In the meantime, Benoit has his work cut out for him locally. This includes a dinner concert on Sunday, Nov. 12, at the Palos Verdes Golf Club. Proceeds from the event, with tickets at $125, benefit the Asia America Symphony Association.

“I’ll do a few of my signature tunes,” he says. “We’ll probably do a couple things that people know me for. I want it to be a fun, loose event where maybe we’ll jam on an Eddie Harris tune and then Herbie Hancock, and maybe (throw in) a few cover tunes.

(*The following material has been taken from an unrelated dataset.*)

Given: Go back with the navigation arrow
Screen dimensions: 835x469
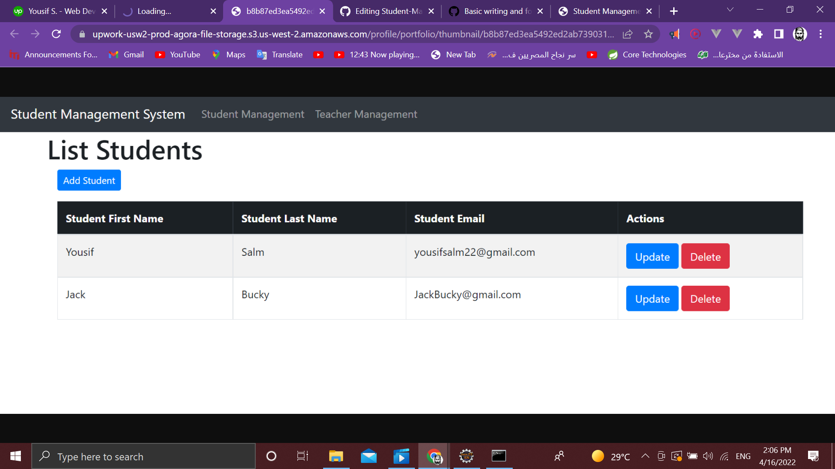Looking at the screenshot, I should [14, 34].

Everyone’s gonna get a chance to stretch out and jam a little bit.” In addition to Benoit on piano, the lineup is likely to consist of guitarist Pat Kelley, drummers Clayton Cameron and Brad Harner, bassist Ken Wild, and saxophonist Michael Paulo. “Plus I’ll have a couple of my young members from the orchestra performing so they’ll have a chance to be featured as well,” the latter musicians being 14-year-old Vinnie Aguas on drums and 17-year-old Colton Russell on bass.

As for the Asia America Youth Symphony, the 2018 season has yet to be announced, but one of the highlights (if not the highlight, for those involved) takes place in June when 30 members of the orchestra will travel to Seoul, South Korea, to perform. This is actually a reciprocal concert: in February of this year some 30 South Korean musicians came to the States and were guests of the Asia America Symphony.

On this side of the Pacific, however, the AAYS will host its alumni concert, on April 20: “We’ve had the orchestra for 15 years now,” Benoit says. “In those years we’ve had a lot of students who have gone on to be very successful in music, so we’re asking them to come back.” In other words, if you or someone you know performed with the group during those years, dust off your oboe or viola and get ready for the big reunion.

For the moment, though, all eyes are glued to the space shuttle and David Benoit’s “Journey of the Endeavour” concert, which is also the fall fundraiser of the Los Angeles Philharmonic’s Peninsula Committee (our local LA Phil Affiliates). The performance takes place from 7 to 10 p.m. on Sunday, Nov. 5, in the Samuel Oschin Pavilion at the California Science Center, 700 Exposition Park Drive, Los Angeles. Tickets, $150. Hors d’oeuvres, desserts, fine wine and coffee to be served. For information and tickets, go to pclaphil.org.